Enhancements in Thunderbolt 4
Thunderbolt 4 and USB4 are based on the Thunderbolt 3 architecture and have a maximum transfer rate of 40Gbps. Enhancements in Thunderbolt 4 compared with Thunderbolt 3 include support for the USB4 protocol and data rates, support for dual 4K displays (DisplayPort 1.4), a minimum bandwidth requirement of 32 Gbit/s for PCIe link, and Intel VT-d-based direct memory access protection to prevent physical DMA attacks. Thunderbolt 4 has added support for Thunderbolt Alternate Mode USB hubs.
One of the major performance upgrades for Thunderbolt 4 is the ability to “tunnel” or combine multiple protocols into the same channel. The ability to combine protocols such as USB 3.2, PCIe, and DisplayPort supports simultaneous audio-visual and data transmissions through a single USB Type-C cable. The latest Thunderbolt 4 Functional Test Specification from Intel includes a USB4 test procedure.

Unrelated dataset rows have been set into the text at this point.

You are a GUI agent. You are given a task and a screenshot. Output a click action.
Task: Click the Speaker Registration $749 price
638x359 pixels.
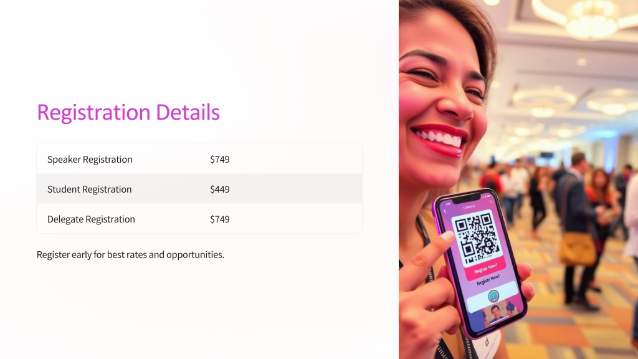(220, 159)
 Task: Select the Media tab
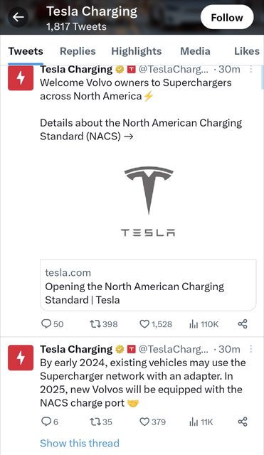coord(195,51)
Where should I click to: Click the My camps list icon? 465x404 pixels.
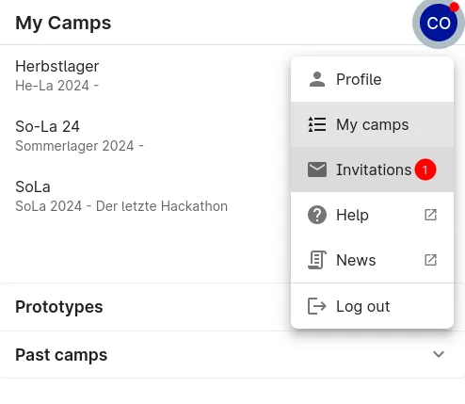point(317,124)
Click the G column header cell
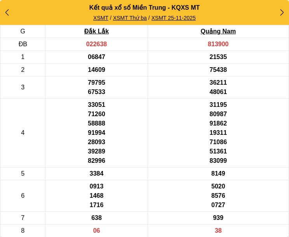 [23, 31]
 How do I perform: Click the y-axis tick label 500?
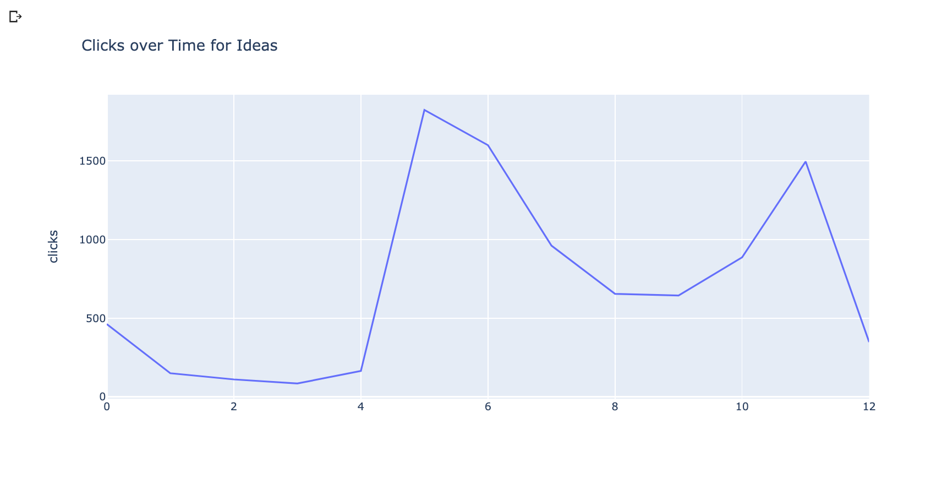(x=95, y=318)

Additional benefits of Thunderbolt 4 include:
- Thunderbolt 4 can connect several devices to one hub; Thunderbolt 3 can’t connect multiple devices. That enables Thunderbolt 4 to maintain speeds and support more devices
- Thunderbolt 4 cables will be less expensive because they’ll no longer need built-in processors. And Thunderbolt 4 supports universal 40Gb/s cables up to 2 meters in length
- Thunderbolt 4 will support two 4K displays instead of only one supported by Thunderbolt 3
- Thunderbolt 4 is expected to be more reliable than Thunderbolt 3
- Thunderbolt 4 requires PC charging on at least one computer port
- Thunderbolt 4 requires PC wake from sleep when computer is connected to a Thunderbolt dock
What’s next for Thunderbolt?
Thunderbolt 5 is in the early stages of being defined. Some of the anticipated improvements include:
- PCIe 5.0 x4 is a possibility
- DisplayPort 2.0 alt-mode and tunneling, providing support for multiple 8K monitors or a single 16K monitor
- Double the PCIe bandwidth of Thunderbolt 4
- Double the USB3 bandwidth of Thunderbolt 4 (20Gb/s vs 10Gb/s)

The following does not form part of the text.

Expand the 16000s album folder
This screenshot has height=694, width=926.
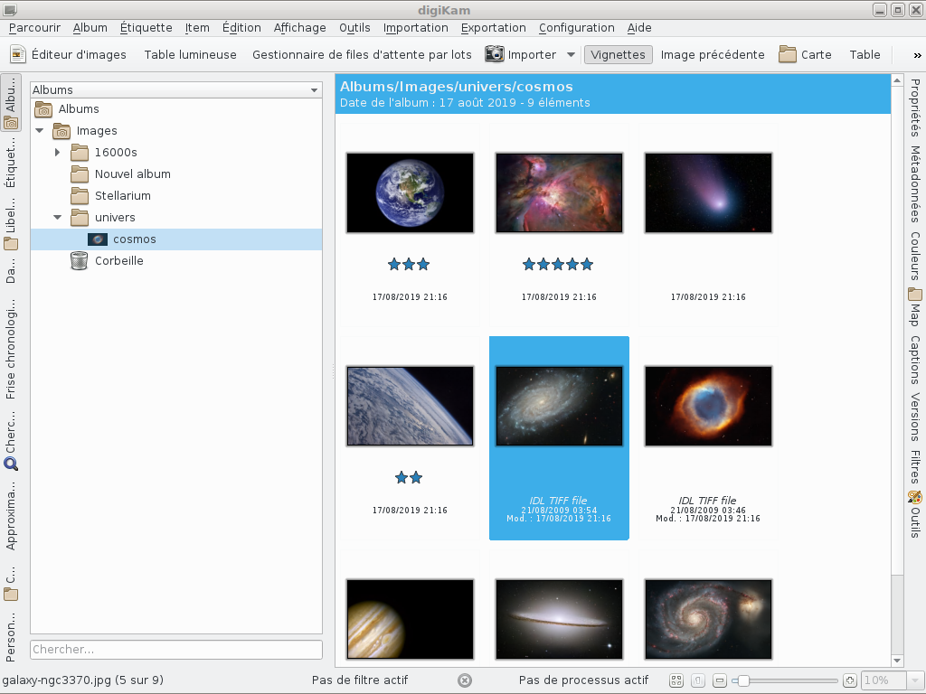57,153
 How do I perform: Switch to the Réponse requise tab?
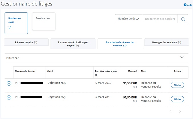pyautogui.click(x=26, y=42)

- Advanced tunneling capabilities
Intel designed thunderbolt technology in cooperation with Apple to support new generations of faster external storage and more sophisticated, higher-resolution monitor technologies while also supplying power. Thunderbolt 4 and USB4 are based on the Thunderbolt 3 architecture and have a maximum transfer rate of 40Gbps (20G x 2). Enhancements in Thunderbolt 4 compared with Thunderbolt 3 include support for the USB4 protocol and data rates, support for dual 4K displays (DisplayPort 1.4), a minimum bandwidth requirement of 32 Gbit/s for PCIe link, and Intel VT-d-based direct memory access protection to prevent physical DMA attacks. One of the major enhancements for Thunderbolt 4 is the ability to “tunnel” or combine multiple protocols into the same channel. And, while it has yet to be defined, Thunderbolt 5 is expected to continue expanding the capability of Thunderbolt interfaces.